本文 >>

-------

藍色の風 第40号目次
忘れること、覚えておくこと
以前、日本の有名な男性アスリートが当クリニックを受診されたことがあります。世界選手権で活躍された方で、現在は引退されています。動悸がするという訴えでしたが、一般的な診察では特別な異常はなく、胸部のレントゲン写真でも問題はありませんでした。安静時の心電図では確かに脈の乱れがあるのですが、治療の対象になるような危険なものではありませんでした。
「何か心配事はありませんか?」とお尋ねしましたがなかなか心の襞を打ち明けることはありません。「夜は良く眠られますか?」とお尋ねすると「眠るのが怖くて、なかなか寝付けない」といわれます。どうして眠るのが怖いのですかとさらに尋ねてみると「明日の朝、起きたらまたあの厳しい練習をしなければならないのかと思うと、眠るのが怖いのです」といわれました。
PTSDという用語があります。心的外傷後ストレス障害と呼びますが、災害、事故、悲惨な体験などで心に強い衝撃を受けるとそれを忘れることができず、そのことから身体的な症状が出現することを指します。このアスリートにも循環器的な治療が必要な状態ではないと説明し、地元の心療内科で相談されるよう勧めました。人には、忘れたくても忘れられないことがあると、改めて感じました。

-------

集めたデータ
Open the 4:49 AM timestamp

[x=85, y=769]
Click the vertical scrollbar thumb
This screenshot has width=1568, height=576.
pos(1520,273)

-------

問題 >> 本文の「藍色の風 第40号目次」から「なものではありませんでした。」までを、一字も変えずにそのまま打ち直してください。

解答 >>
藍色の風 第40号目次
忘れること、覚えておくこと
以前、日本の有名な男性アスリートが当クリニックを受診されたことがあります。世界選手権で活躍された方で、現在は引退されています。動悸がするという訴えでしたが、一般的な診察では特別な異常はなく、胸部のレントゲン写真でも問題はありませんでした。安静時の心電図では確かに脈の乱れがあるのですが、治療の対象になるような危険なものではありませんでした。